The result should consist solely of the line containing "[InStreamly Linkedin] (113, 2507)" and the lines that follow it below, each reproduced exactly, the last line included.

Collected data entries
○ ○ ○ ○ ○ ○ ○

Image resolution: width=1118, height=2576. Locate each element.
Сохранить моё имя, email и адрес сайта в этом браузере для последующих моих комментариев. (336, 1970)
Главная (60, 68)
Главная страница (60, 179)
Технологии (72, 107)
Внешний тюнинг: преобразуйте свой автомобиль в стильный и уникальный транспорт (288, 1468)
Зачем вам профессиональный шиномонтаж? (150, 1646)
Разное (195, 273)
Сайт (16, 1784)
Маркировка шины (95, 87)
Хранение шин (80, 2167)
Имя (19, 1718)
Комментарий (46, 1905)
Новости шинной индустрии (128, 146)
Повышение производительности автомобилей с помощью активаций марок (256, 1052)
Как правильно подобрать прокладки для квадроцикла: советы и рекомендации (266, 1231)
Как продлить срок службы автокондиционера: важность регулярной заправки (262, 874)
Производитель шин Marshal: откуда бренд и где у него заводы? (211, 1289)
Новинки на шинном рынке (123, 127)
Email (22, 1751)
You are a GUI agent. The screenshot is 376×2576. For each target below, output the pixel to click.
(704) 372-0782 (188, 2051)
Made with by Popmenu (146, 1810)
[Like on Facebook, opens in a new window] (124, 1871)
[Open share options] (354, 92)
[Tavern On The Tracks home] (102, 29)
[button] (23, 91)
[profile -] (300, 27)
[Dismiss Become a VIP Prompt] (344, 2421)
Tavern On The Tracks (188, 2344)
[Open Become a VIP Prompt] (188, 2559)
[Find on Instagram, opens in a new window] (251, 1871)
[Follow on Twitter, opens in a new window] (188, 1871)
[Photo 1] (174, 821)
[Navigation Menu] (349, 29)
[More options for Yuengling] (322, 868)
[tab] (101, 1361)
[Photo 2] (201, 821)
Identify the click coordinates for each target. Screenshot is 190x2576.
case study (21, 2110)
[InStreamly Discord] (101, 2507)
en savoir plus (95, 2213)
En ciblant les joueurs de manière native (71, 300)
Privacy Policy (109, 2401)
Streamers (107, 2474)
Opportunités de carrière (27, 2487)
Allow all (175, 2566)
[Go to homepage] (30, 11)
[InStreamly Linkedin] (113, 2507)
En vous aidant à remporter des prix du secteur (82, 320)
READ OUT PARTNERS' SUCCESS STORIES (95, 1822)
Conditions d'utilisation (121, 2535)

○ ○ ○ ○ ○ ○ ○

Exercise answer
[InStreamly Linkedin] (113, 2507)
En vous aidant à remporter des prix du secteur (82, 320)
READ OUT PARTNERS' SUCCESS STORIES (95, 1822)
Conditions d'utilisation (121, 2535)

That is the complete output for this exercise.